# Brief:
Convert the rows from the line containing "Identify the click" through the line containing "We Are G Five Feed & Outdoor (187, 1384)", inclusive, into a JSON list of strings with one string per line and blank lines omitted.

Record extracts start

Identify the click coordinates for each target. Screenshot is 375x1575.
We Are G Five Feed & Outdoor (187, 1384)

Record extracts end
Record extracts start

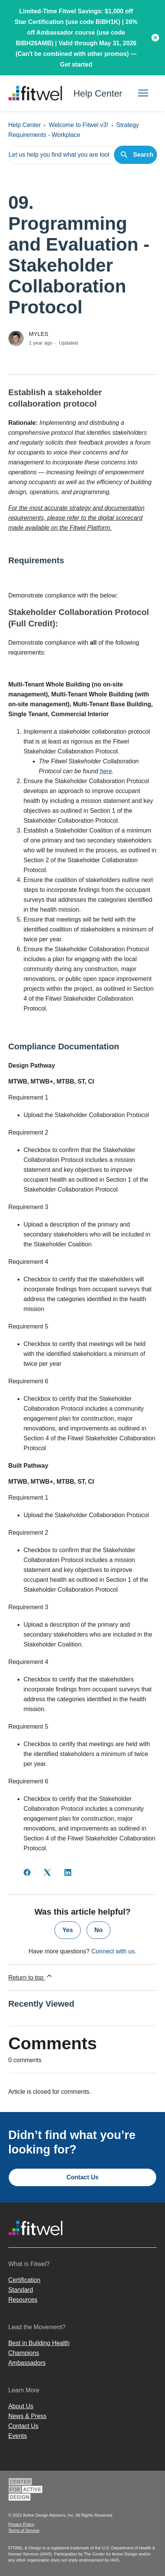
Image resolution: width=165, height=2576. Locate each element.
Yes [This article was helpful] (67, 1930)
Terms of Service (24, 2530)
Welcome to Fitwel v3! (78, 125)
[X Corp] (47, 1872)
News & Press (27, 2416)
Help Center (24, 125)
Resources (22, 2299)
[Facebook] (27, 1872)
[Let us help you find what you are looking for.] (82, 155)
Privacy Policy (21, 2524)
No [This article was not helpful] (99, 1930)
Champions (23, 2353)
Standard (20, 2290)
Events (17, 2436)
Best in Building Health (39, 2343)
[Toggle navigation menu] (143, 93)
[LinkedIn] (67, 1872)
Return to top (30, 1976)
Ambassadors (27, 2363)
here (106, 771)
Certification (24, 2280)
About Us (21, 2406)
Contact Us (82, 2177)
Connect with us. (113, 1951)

Record extracts end

# Output for this exercise:
[
  "Identify the click coordinates for each target. Screenshot is 375x1575.",
  "We Are G Five Feed & Outdoor (187, 1384)"
]